Saturday, 10 January 2015

Advance Review: Design to Grow by David Butler and Linda Tischler

Agility and scale are often considered mutually exclusive attributes of companies. Smaller companies are generally flexible and able to act quickly on things. Larger corporate behemoths are able to easily obtain scale merely by virtue of their largeness but are often mired in red-tape and SOPs that hinder their ability to act quickly on anything. Apparently the Coca-Cola corporation has been largely able to circumvent this problem (though some former top officials have recently called the company "structurally bloated and often slow") at least to a sufficient enough degree to warrant a book about how they did so. Design to Grow examines Coca Cola's ability to balance agility and scale by utilizing the power of design and provide lessons for other companies looking to do the same. It was written by David Butler, the VP of Innovation and Entrepreneurship at the company and offers some case studies illustrating how the company used design elements to continue chugging along atop the beverage market and key takeaways for applying his concepts.
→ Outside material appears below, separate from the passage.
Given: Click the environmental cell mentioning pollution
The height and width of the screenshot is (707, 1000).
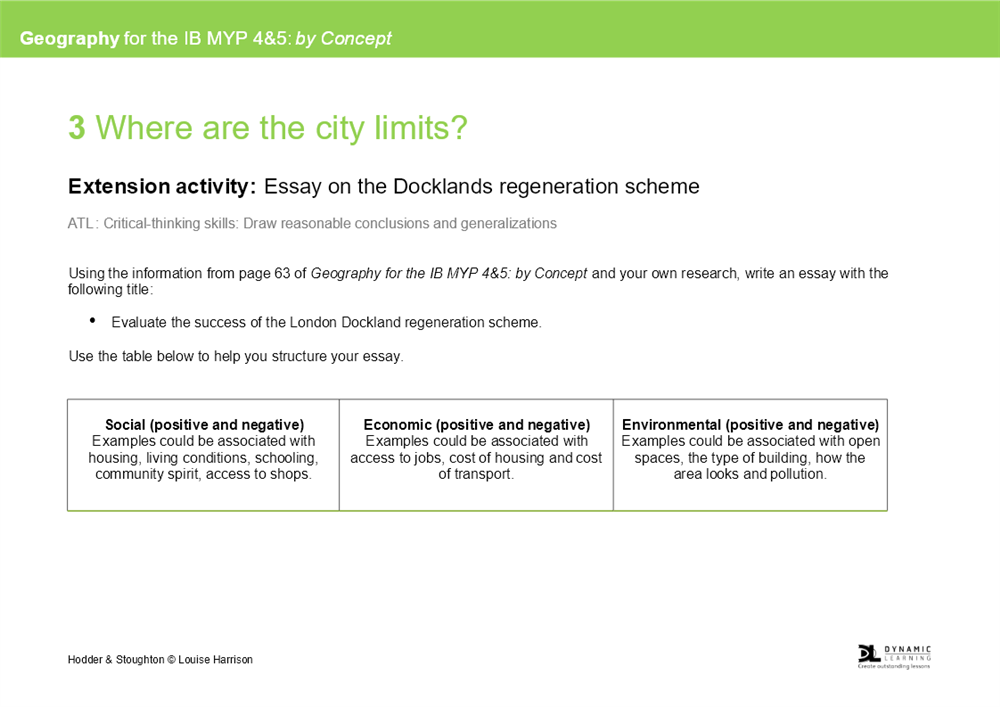Looking at the screenshot, I should (x=749, y=457).
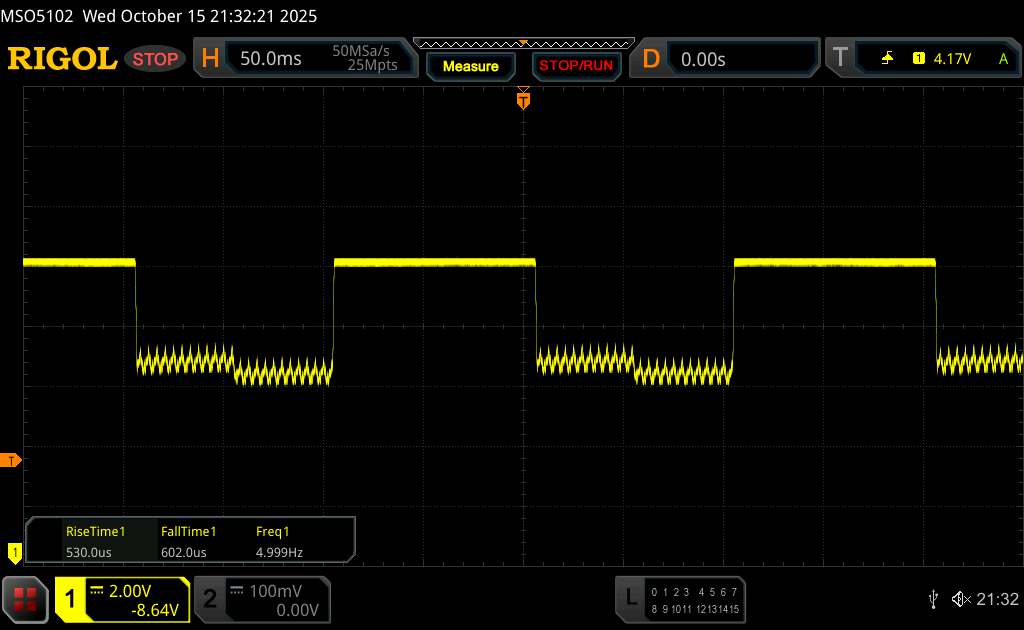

It's a decent and quick read though it suffers from some of the expected general pitfalls of mass-market business books.

Butler provides a very broad definition of "design" that basically encompasses packaging, signage, websites, visual identity, advertising, materials and various other similar elements. He outlines some initiatives ranging from altering the design of bodegas in Latin America to rolling out the Freestyle drink machine. Butler is a senior executive at the company and was highly involved in many major company innovations, allowing to offer considerable insight and perspective into many of these decisions. These experiences make up the bulk of the first half of the book while the rest of Design to Grow concentrates more on adopting his principles to other businesses.
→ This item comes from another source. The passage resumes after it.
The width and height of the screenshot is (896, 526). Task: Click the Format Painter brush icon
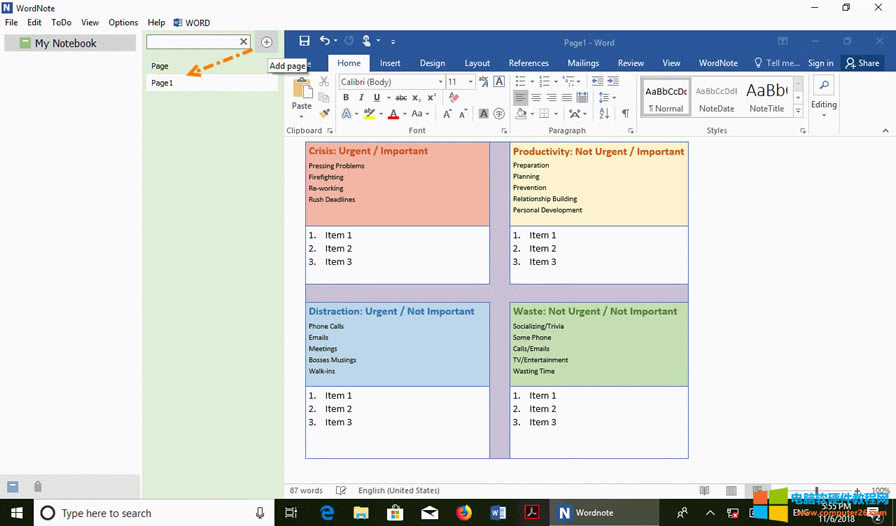pos(324,113)
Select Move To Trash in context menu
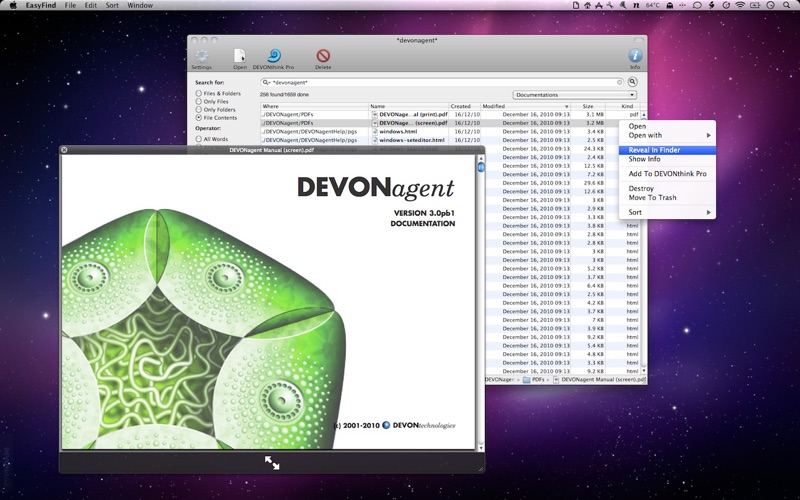The image size is (800, 500). (x=652, y=197)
The book reads decently well (it was co-written by a senior editor at FastCompany and feels like reading a very fleshed-out magazine article) but it suffers from some of the problems endemic to the business book genre as a whole. Examples seem cherry-picked, not everything coheres particularly well probably because Butler's definition of "design" is incredibly broad, and there is a good bit of repetition as major points are hammered home. Butler also seems especially focused on catering to the owners of startups who usually face few issues with agility but considerable difficulties with achieving scale. Maybe it's because I've personally worked on a lot of CPG brands and find the vertical fascinating but I wish the book took a more narrow approach with its lessons rather than trying to provide one-size-fits-all template. I can't really hold it against him though given it would severely curtail his potential audience. Overall, Design to Grow is a pretty good read and I think it's worth seeking out even if you aren't one of the startup owners Butler seems to be primarily catering to. I learned a good bit about Coca-Cola's overall philosophy and some of the case studies, particularly those in the developing world like Latin America and Kenya were enlightening.